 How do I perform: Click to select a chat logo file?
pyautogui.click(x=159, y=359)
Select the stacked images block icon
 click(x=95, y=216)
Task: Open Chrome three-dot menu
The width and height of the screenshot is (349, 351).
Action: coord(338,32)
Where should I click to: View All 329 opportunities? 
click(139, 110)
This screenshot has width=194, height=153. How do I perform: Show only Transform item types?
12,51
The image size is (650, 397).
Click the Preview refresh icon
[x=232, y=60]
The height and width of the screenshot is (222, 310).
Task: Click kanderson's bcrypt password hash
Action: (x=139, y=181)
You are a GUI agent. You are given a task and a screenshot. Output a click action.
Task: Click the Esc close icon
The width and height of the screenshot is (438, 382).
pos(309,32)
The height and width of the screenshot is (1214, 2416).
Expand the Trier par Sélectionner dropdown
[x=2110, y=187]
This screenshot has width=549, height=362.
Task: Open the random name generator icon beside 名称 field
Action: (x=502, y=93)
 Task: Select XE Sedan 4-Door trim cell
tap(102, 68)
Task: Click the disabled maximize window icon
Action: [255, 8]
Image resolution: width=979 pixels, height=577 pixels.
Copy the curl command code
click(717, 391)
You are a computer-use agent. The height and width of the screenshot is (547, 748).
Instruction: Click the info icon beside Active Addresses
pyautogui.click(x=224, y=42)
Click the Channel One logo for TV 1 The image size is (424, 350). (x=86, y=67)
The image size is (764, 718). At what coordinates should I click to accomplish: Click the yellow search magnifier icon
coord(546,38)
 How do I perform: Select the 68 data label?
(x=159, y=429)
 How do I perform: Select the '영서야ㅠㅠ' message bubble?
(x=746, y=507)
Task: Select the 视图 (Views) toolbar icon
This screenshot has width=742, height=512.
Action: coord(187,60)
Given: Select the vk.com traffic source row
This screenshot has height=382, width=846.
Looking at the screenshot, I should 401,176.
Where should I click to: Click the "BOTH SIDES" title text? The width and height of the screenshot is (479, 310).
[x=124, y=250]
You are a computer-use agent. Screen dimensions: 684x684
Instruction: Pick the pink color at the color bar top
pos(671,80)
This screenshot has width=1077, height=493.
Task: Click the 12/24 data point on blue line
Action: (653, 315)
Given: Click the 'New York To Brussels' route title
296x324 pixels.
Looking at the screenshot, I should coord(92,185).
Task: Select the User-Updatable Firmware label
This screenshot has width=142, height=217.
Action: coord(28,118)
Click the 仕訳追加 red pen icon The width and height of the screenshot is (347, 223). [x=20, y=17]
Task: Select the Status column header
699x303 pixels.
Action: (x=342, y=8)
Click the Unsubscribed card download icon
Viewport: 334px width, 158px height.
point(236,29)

++++++++++++++++++++

GOAL OF THE EXERCISE:
Word for word, restate the lines above.

RESPONSE BOX:
 How do I perform: Click to select a chat logo file?
pyautogui.click(x=159, y=359)
Select the stacked images block icon
 click(x=95, y=216)
Task: Open Chrome three-dot menu
The width and height of the screenshot is (349, 351).
Action: coord(338,32)
Where should I click to: View All 329 opportunities? 
click(139, 110)
This screenshot has width=194, height=153. How do I perform: Show only Transform item types?
12,51
The image size is (650, 397).
Click the Preview refresh icon
[x=232, y=60]
The height and width of the screenshot is (222, 310).
Task: Click kanderson's bcrypt password hash
Action: (x=139, y=181)
You are a GUI agent. You are given a task and a screenshot. Output a click action.
Task: Click the Esc close icon
The width and height of the screenshot is (438, 382).
pos(309,32)
The height and width of the screenshot is (1214, 2416).
Expand the Trier par Sélectionner dropdown
[x=2110, y=187]
This screenshot has width=549, height=362.
Task: Open the random name generator icon beside 名称 field
Action: (x=502, y=93)
 Task: Select XE Sedan 4-Door trim cell
tap(102, 68)
Task: Click the disabled maximize window icon
Action: [255, 8]
Image resolution: width=979 pixels, height=577 pixels.
Copy the curl command code
click(717, 391)
You are a computer-use agent. The height and width of the screenshot is (547, 748).
Instruction: Click the info icon beside Active Addresses
pyautogui.click(x=224, y=42)
Click the Channel One logo for TV 1 The image size is (424, 350). (x=86, y=67)
The image size is (764, 718). At what coordinates should I click to accomplish: Click the yellow search magnifier icon
coord(546,38)
 How do I perform: Select the 68 data label?
(x=159, y=429)
 How do I perform: Select the '영서야ㅠㅠ' message bubble?
(x=746, y=507)
Task: Select the 视图 (Views) toolbar icon
This screenshot has width=742, height=512.
Action: coord(187,60)
Given: Select the vk.com traffic source row
This screenshot has height=382, width=846.
Looking at the screenshot, I should 401,176.
Where should I click to: Click the "BOTH SIDES" title text? The width and height of the screenshot is (479, 310).
[x=124, y=250]
You are a computer-use agent. Screen dimensions: 684x684
Instruction: Pick the pink color at the color bar top
pos(671,80)
This screenshot has width=1077, height=493.
Task: Click the 12/24 data point on blue line
Action: (653, 315)
Given: Click the 'New York To Brussels' route title
296x324 pixels.
Looking at the screenshot, I should coord(92,185).
Task: Select the User-Updatable Firmware label
This screenshot has width=142, height=217.
Action: coord(28,118)
Click the 仕訳追加 red pen icon The width and height of the screenshot is (347, 223). [x=20, y=17]
Task: Select the Status column header
699x303 pixels.
Action: (x=342, y=8)
Click the Unsubscribed card download icon
Viewport: 334px width, 158px height.
point(236,29)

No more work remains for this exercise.